In the proof that symmetric random walks end up regressing to the origin with probability $1$, I have found this didactic post on-line. In it the following two definitions are given:
Probability of returning to the origin at time $2n$:
$\large p_{2n}\overset{\Delta}{=}P(X_{2n}=0), n=0,1,2,\cdots\tag 1$
Probability that the first return happens at time $2n$: $\large f_{2n}\overset{\Delta}{=}P(X_{2n}=0 \cap X_{2k}\neq 0 \, \forall k<n) \tag 2$
The initial conditions are $f_0=0$ and $p_0=0$.
Then it proceeds:
Since a walk that returns to the origin at time $2n$ should have visited the origin at some time between $2$ and $2n$ for the first time, we have the relation:
$$\Large p_n=\displaystyle \sum_{k=1}^n f_k\,p_{n-k}\tag 3$$
and proceeds:
The convolution-like product suggests that the next step is to go to the generating functions of $p_n$ and $f_n$. Define the formal power series $F(x) = \sum_{n=0}^\infty f_n\,x^n$ and similarly for $P(x)$. Then, the above convolution can be written in this domain as:
$$\large P(x) − 1 = P(x)F(x)\tag 4$$
with the $-1$ being the consequence of the initial conditions.
I understand every point up to equation $(3)$ but I would like to get some background context or explanation about the transition from the convolution of pmf's in $(3)$ to the convolution of power series in $(4)$, as well as the role of the $-1$ in $(4)$.
Are there any assumptions or requisites allowing such seamless transition?
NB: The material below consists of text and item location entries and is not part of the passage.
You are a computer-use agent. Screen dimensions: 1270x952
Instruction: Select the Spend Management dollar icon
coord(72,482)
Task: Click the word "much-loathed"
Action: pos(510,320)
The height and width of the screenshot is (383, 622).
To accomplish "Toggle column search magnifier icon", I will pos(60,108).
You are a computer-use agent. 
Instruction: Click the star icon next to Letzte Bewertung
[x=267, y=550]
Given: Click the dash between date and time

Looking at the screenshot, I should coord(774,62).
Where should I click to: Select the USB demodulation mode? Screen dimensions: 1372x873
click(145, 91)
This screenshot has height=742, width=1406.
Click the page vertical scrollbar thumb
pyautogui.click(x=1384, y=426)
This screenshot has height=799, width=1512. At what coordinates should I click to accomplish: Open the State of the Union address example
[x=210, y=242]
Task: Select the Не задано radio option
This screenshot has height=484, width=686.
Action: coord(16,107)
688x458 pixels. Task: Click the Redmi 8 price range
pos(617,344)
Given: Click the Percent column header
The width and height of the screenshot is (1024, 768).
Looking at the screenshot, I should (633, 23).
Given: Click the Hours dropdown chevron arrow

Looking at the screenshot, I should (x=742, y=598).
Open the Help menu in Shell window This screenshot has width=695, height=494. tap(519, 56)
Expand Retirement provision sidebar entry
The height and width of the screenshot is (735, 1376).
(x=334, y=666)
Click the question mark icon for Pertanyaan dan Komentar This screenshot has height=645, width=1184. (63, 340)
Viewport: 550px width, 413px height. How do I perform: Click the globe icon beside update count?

Is it always possible? What are the mathematical circumstances where this move is advisable?
The correct initial conditions are $p_0=1$ and $f_0=0$. The "1" is the first term $p_0 x^0$ which has to be separated out since the convolution formula (3) is only valid for $n\geq 1$. The rest is simple algebra:
\begin{eqnarray*} P(x)&=&\sum_{n=0}^\infty p_n x^n\\[5pt] &=&1+\sum_{n=1}^\infty p_n x^n\\[5pt] &=&1+\sum_{n=1}^\infty \sum_{k=1}^n f_k p_{n-k} x^n\\[5pt] &=&1+\sum_{k=1}^\infty \sum_{n=k}^\infty f_k p_{n-k} x^n\\[5pt] &=&1+\sum_{k=1}^\infty f_k x^k \sum_{n=k}^\infty p_{n-k} x^{n-k}\\[5pt] &=&1+\sum_{k=0}^\infty f_k x^k \sum_{j=0}^\infty p_{j} x^{j}\\[5pt] &=&1+F(x) P(x). \end{eqnarray*}